_Polecenie_
Powtórz dosłownie część poniższego tekstu o zaopatrzeniu Damaszku w wodę, zaczynając od słów "Komisja poinformowała również, że" i kończąc na słowach "utrzymywały syryjskie władze.", łącznie z nimi.

_Fragment tekstu_
————

Komisja poinformowała również, że nie znaleziono dowodów na umyślne zanieczyszczanie wody czy niszczenie instalacji przez grupy zbrojne, jak utrzymywały syryjskie władze.

Rebelianci od 2012 roku kontrolowali okolice Wadi Barada na północ od Damaszku, gdzie znajdują się źródła al-Fidża, skąd w wodę zaopatrywana jest syryjska stolica. Wycofali się stamtąd pod koniec stycznia w wyniku prowadzonej przez siły syryjskiego rządu i ich sojuszników ofensywy, która trwała mimo obowiązującego od 30 grudnia rozejmu. 23 grudnia syryjskie siły co najmniej dwukrotnie zbombardowały instalacje przy al-Fidża.

"Rozległe szkody miały druzgocący wpływ na ponad pięć milionów cywilów - zarówno na obszarach kontrolowanych przez rząd, jak i opozycję - którzy byli przez ponad miesiąc pozbawieni wody pitnej" - czytamy w raporcie Komisji.

————

[Dane wskazywania celu]

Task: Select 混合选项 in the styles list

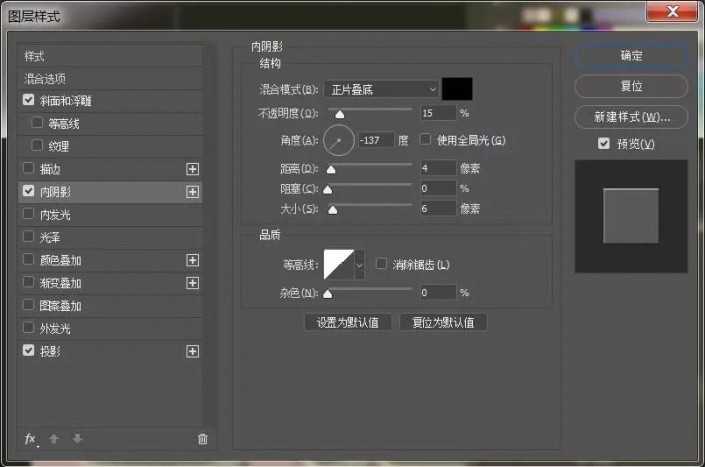Action: point(46,78)
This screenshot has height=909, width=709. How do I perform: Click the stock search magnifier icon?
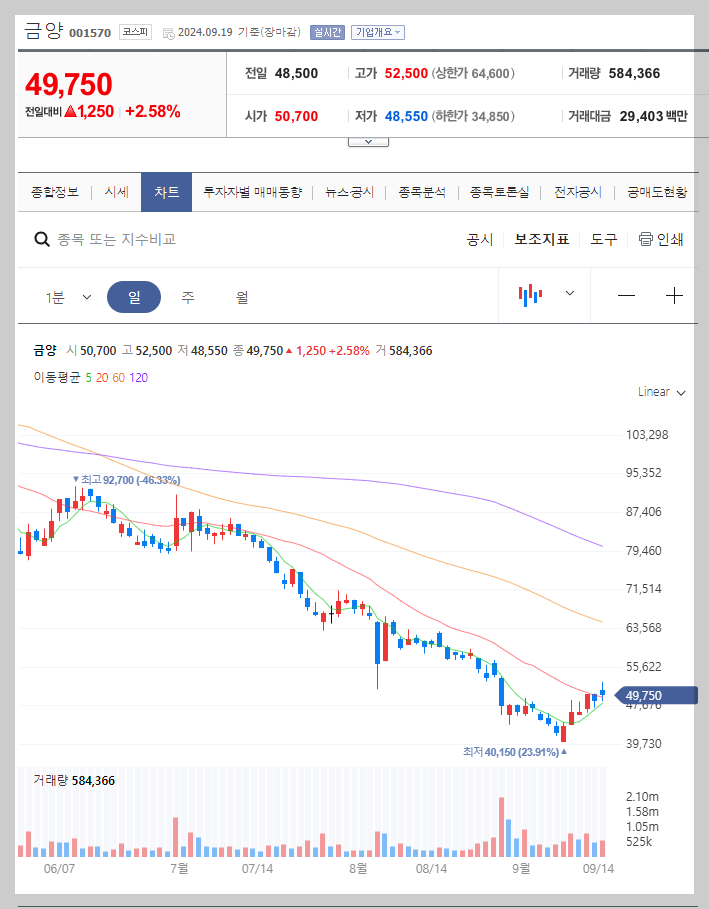pyautogui.click(x=41, y=239)
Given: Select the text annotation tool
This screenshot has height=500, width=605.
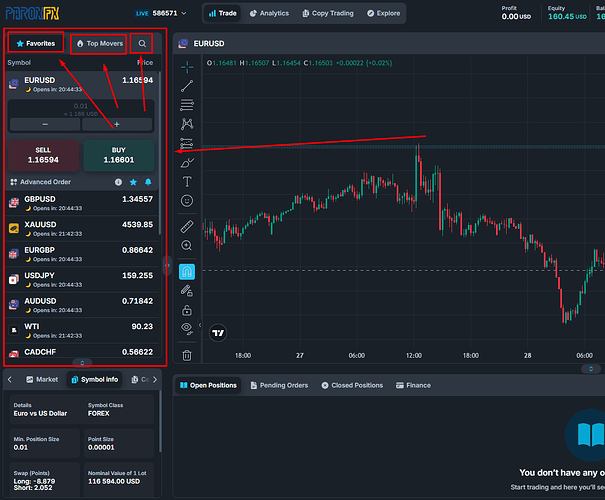Looking at the screenshot, I should point(187,181).
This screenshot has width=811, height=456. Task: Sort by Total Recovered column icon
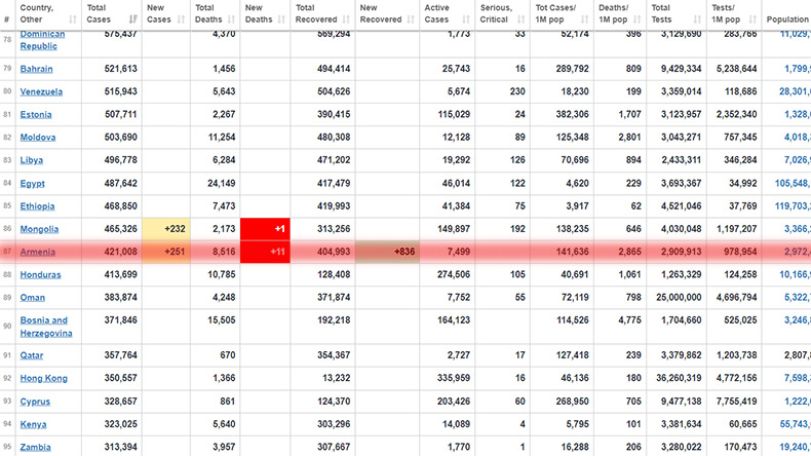click(346, 20)
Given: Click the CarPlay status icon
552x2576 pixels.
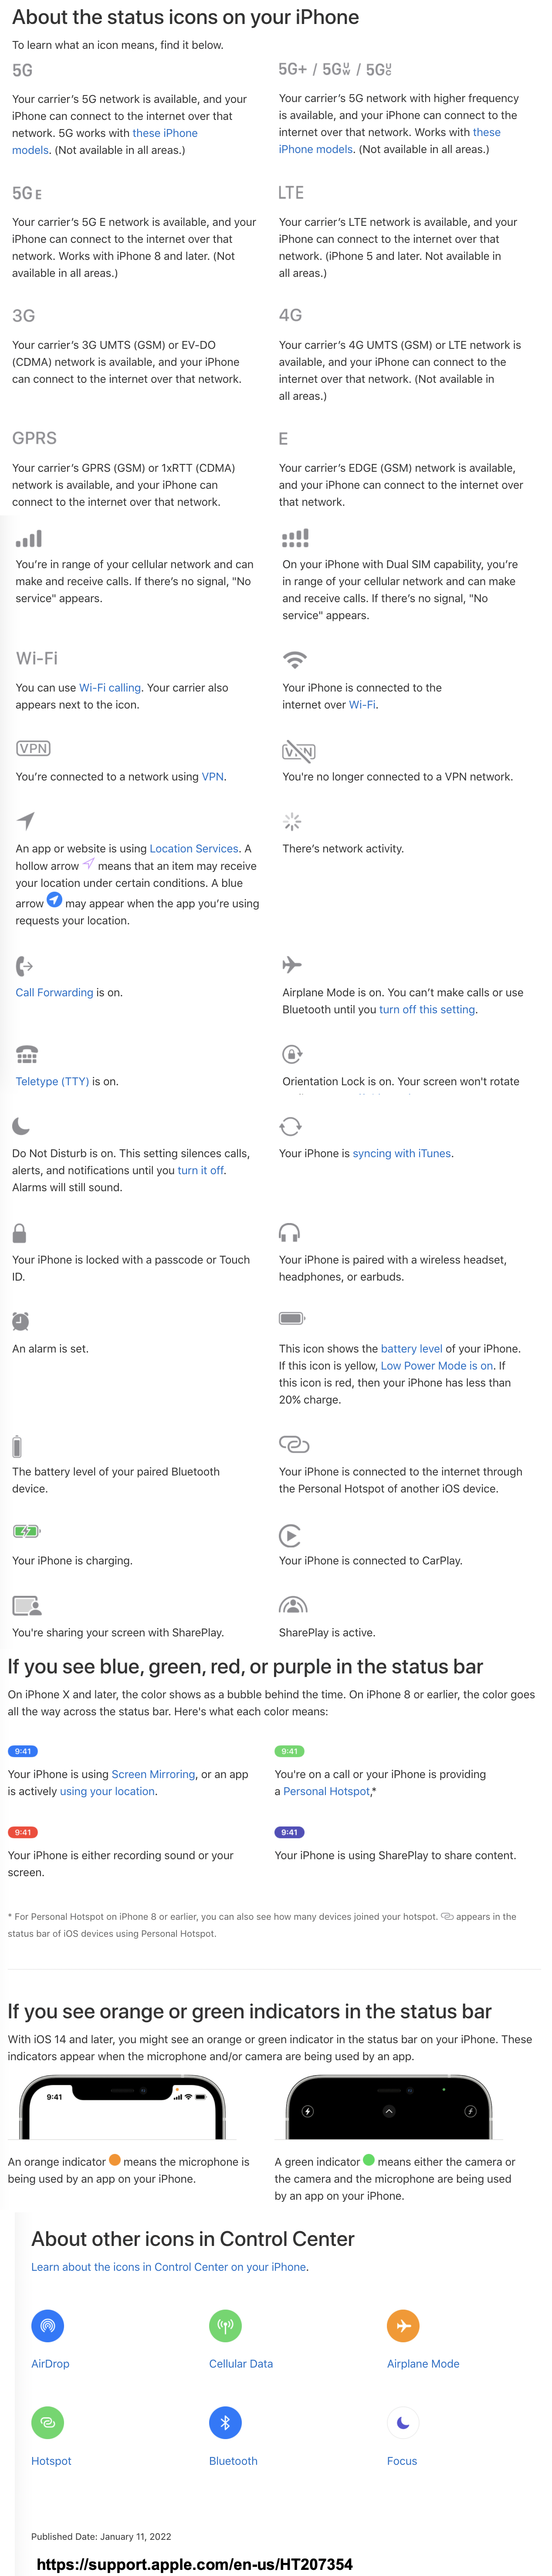Looking at the screenshot, I should pyautogui.click(x=290, y=1535).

————

_Odpowiedź_
Komisja poinformowała również, że nie znaleziono dowodów na umyślne zanieczyszczanie wody czy niszczenie instalacji przez grupy zbrojne, jak utrzymywały syryjskie władze.